Kritiker sehen geistiges Eigentum in Gefahr
Widerstand formiert sich vor allem rund um den IDPF-Mitgründer und CEO des US-amerikanischen Bibliotheksdienstleisters Overdrive Steve Potash. Potash, der seinerzeit den IDPF-Vorgänger Open E-Book Forum für den E-Pub-Vorgänger Open eBook (OEB beziehungsweise Open eBook Publication Structure, OEBPS) gründete, befürchtet vor allem ein Abwandern des gesamten Wissens vom IDPF zum W3C und damit verbunden weniger Einfluss der Verlagsbranche bei der Weiterentwicklung. Seiner Aussage nach wurden die Mitglieder zudem nicht rechtzeitig und über mögliche Alternativen informiert. Eine von Potash ins Leben gerufene Petition wurde mittlerweile von 130 Branchenteilnehmer unterschrieben.
Jens Klingelhöfer, Geschäftsführer von Bookwire, sieht die Fusion ebenfalls kritisch: Er sieht den Erfolg von digitalen Büchern vor allem darin begründet, dass mit E-Pub ein geräteübergreifender Standard geschaffen wurde, welcher sich auch international bewährt und durchgesetzt hat. Er stellt die Frage, warum dieses geistige Eigentum und das damit verbundene Wissen nun aus der Hand gegeben werden soll? Einer generellen engeren Zusammenarbeit mit dem W3C steht aber auch er positiv gegenüber.
Höhere Kosten befürchtet
Steve Potash und der Mitinitiator der Petition Cliff Curen führen zudem weitere Probleme auf: Sie befürchten, dass entgegen der bisherigen Behauptungen der Unterstützer des Zusammenschlusses die Mitgliedsbeiträge zukünftig steigen werden.
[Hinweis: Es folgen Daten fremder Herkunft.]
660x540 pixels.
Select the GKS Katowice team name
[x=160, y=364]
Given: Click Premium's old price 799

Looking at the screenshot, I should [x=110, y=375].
Abhängig von der Unternehmensgröße müssen Mitglieder aktuell eine Jahresgebühr von 775 bis 5.750 US-Dollar für eine Mitgliedschaft aufbringen, Non-Profit-Organisationen zahlen zudem nur den Mindestbeitrag. Eine Jahresgebühr für die Mitgliedschaft im W3C kostet jedoch zwischen 7.900 und 77.000 US-Dollar. Potash und Curen befürchten weiter, dass sich vor allem kleinere Unternehmen die Beiträge nach einer Fusion nicht mehr leisten könnten und deren Mitspracherecht bei der Entwicklung somit entfällt. Zwar will das W3C den IDPF-Mitgliedern einen Rabatt für zwei Jahre gewähren, danach sollen die Beiträge jedoch auf die Standardsätze angehoben werden. Curen kritisiert zudem im Gespräch mit dem Buchreport, dass nicht allen Mitgliedern eine gleichberechtigte Stimme im Entwicklungsprozess gewährt wird: „Das letzte Wort über die Verabschiedung neuer Standards hat eine kleine Gruppe an der Spitze“.